Taylor explained to the LA Times what it was like recording that moment, and how Dion encouraged her to include it in the documentary.

“We could have turned the camera off, but we had been filming for eight months at that point, and Celine said, ‘Film everything.’ I thought to myself, ‘I gotta make sure this woman’s breathing,’ so I just pushed my headphones into my ear, and I listened, and I could not hear her breathing. I asked, ‘Is she breathing?’ She was able to squeeze [the therapist’s] hand. I looked at my [director of photography], and we just kept going.

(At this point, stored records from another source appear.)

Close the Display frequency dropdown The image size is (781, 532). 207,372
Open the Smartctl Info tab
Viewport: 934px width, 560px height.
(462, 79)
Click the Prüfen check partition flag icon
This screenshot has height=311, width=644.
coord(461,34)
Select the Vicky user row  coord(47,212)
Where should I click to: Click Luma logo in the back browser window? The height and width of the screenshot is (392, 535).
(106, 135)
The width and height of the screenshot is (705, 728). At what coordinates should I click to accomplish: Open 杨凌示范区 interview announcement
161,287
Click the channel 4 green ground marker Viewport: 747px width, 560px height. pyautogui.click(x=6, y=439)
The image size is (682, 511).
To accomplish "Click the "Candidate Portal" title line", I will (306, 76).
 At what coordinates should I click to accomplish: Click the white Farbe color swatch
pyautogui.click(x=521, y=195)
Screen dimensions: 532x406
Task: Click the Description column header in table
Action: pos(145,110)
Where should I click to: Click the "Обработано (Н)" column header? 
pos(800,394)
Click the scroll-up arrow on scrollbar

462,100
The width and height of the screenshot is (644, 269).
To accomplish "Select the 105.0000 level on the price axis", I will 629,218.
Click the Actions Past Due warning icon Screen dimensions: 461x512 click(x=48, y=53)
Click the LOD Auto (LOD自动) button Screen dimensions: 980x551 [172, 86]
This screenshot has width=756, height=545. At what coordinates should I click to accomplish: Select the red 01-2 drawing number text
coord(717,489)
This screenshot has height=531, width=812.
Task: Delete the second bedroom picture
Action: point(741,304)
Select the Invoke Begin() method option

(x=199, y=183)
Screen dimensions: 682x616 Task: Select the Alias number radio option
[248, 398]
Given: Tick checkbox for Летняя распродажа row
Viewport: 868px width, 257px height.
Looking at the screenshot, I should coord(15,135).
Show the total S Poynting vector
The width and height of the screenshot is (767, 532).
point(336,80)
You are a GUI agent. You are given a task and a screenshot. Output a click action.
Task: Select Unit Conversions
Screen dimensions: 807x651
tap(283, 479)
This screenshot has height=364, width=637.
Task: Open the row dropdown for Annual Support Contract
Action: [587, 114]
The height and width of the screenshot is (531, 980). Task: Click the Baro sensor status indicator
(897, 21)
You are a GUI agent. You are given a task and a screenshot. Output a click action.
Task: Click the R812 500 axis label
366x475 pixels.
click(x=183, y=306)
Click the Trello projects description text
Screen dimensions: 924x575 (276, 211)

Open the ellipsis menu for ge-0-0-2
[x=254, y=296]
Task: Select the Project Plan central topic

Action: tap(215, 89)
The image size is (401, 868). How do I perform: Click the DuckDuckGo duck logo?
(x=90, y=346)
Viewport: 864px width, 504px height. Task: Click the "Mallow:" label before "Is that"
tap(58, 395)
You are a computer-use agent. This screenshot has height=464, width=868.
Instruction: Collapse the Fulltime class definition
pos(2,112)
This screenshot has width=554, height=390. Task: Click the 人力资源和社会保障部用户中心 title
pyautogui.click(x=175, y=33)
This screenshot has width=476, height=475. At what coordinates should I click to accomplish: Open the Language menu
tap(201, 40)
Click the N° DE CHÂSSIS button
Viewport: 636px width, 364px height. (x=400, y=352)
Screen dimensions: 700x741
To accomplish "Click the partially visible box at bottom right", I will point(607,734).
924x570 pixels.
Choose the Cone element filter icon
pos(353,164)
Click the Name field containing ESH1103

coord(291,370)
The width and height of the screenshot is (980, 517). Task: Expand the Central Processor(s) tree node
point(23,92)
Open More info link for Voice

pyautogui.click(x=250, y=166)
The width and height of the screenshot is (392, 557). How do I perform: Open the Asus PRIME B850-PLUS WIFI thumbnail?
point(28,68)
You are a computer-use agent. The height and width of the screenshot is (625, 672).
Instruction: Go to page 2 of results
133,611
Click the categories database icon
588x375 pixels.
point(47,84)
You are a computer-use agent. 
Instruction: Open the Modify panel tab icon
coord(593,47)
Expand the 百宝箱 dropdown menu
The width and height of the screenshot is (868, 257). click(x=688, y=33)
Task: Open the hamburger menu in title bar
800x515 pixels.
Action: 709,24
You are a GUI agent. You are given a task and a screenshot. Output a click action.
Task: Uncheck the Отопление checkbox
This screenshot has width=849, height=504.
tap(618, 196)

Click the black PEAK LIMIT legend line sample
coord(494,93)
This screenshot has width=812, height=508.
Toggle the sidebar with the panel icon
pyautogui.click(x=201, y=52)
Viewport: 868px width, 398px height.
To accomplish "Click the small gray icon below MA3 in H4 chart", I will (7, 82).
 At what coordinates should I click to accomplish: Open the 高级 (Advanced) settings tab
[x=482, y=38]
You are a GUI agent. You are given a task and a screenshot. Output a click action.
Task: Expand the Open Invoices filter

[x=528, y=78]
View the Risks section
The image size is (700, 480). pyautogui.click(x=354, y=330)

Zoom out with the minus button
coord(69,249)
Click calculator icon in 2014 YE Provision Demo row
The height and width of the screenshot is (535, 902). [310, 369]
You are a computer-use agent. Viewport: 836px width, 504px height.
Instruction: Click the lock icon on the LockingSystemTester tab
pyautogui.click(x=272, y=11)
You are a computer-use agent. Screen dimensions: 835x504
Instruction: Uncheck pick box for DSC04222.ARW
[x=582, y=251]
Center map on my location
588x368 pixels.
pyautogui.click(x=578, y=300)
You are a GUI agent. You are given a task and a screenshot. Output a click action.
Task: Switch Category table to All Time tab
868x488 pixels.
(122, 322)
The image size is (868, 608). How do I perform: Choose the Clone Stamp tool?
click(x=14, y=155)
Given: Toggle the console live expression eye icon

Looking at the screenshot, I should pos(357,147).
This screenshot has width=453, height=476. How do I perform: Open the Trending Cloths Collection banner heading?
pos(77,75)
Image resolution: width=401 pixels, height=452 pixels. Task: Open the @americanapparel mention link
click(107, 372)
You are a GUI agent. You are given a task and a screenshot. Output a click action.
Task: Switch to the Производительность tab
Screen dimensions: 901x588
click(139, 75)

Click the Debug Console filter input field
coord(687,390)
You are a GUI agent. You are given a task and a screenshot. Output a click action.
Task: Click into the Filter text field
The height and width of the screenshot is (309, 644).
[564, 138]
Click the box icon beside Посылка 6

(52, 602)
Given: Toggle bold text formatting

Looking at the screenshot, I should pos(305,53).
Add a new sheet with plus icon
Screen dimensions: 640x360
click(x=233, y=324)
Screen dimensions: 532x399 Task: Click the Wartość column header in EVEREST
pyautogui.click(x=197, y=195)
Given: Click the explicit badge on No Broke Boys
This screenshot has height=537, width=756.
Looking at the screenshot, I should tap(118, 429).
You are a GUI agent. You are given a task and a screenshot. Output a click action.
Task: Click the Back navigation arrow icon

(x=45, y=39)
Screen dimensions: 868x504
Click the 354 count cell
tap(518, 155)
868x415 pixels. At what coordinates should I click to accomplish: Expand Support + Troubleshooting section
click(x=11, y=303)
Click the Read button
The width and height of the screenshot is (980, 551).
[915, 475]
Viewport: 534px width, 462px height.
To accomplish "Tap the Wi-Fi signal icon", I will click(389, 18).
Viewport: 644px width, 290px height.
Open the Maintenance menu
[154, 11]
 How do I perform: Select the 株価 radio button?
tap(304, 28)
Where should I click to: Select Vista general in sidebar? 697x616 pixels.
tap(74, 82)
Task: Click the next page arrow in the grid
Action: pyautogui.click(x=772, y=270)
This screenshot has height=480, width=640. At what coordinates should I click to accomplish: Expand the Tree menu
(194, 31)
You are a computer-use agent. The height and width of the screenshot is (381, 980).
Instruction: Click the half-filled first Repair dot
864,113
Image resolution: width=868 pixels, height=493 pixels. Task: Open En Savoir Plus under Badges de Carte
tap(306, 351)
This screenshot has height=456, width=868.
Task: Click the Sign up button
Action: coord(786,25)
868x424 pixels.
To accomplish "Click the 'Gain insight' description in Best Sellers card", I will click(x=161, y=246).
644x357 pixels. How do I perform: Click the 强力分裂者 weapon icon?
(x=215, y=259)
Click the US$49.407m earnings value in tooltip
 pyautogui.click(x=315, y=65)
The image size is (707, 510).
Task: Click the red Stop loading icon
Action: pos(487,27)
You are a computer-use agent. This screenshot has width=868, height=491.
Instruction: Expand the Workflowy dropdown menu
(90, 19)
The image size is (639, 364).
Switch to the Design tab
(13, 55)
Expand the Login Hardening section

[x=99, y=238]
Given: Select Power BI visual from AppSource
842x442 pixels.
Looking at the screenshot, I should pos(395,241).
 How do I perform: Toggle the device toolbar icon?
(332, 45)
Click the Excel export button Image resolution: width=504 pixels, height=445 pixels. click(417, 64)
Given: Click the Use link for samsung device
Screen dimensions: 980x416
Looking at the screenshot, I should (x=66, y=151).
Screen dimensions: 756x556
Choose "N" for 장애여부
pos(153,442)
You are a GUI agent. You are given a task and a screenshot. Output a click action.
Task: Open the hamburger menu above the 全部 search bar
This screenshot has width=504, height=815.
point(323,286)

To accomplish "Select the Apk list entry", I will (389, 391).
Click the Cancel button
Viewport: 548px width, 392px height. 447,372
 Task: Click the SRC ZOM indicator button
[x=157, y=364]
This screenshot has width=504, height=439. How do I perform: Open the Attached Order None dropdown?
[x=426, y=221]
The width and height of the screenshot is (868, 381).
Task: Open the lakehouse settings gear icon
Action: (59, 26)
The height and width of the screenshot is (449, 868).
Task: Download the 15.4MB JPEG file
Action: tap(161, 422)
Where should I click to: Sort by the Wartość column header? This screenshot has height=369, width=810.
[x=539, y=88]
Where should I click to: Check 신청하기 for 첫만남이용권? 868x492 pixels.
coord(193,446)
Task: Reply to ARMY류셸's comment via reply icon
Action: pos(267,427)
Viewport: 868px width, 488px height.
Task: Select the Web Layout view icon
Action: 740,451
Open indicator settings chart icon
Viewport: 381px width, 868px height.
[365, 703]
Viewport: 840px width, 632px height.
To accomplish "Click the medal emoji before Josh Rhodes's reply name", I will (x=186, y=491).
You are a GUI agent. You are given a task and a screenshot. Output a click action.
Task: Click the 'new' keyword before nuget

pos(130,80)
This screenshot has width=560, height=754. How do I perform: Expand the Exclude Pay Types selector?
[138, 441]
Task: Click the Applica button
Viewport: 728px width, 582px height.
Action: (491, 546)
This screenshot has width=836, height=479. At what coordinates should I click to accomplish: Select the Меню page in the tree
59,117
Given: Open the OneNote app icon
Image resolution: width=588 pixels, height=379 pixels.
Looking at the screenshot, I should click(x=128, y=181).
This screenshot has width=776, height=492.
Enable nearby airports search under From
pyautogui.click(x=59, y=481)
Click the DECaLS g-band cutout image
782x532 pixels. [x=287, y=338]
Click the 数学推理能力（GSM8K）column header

“I was actually grateful that about four minutes into the episode, you hear her therapist mention that the cameras are in the room, and he checks with her if it’s OK. I wasn’t sure what she would say in that moment, but she said it was OK. I couldn’t believe what had happened, and I was so grateful she was OK, but I realized that it might be an opportunity, if Celine was up for it, to really show and really validate her suffering.”

Taylor recalls showing Dion a rough cut of the film six months after that. “She said, ‘I think this film will help me.’ Then she said, ‘Don’t cut down that scene.’”

She has an unwavering perseverance.

Throughout the film, Dion proves she will not give up her fight. “If I can’t run, I’ll walk. If I can’t walk, I’ll crawl,” she says in one powerful sit-down.

Moments after her seizure, even after her physical therapist tells her that the overstimulation of performing and making music can lead her to stiffen up again, she breaks into song—fittingly, the power ballad “Who I Am” by Wyn Starks—her voice floating to each note as she sings along with the speaker, even if she’s not singing at her full power.

Her closing line in the film says it all: “I won’t stop.”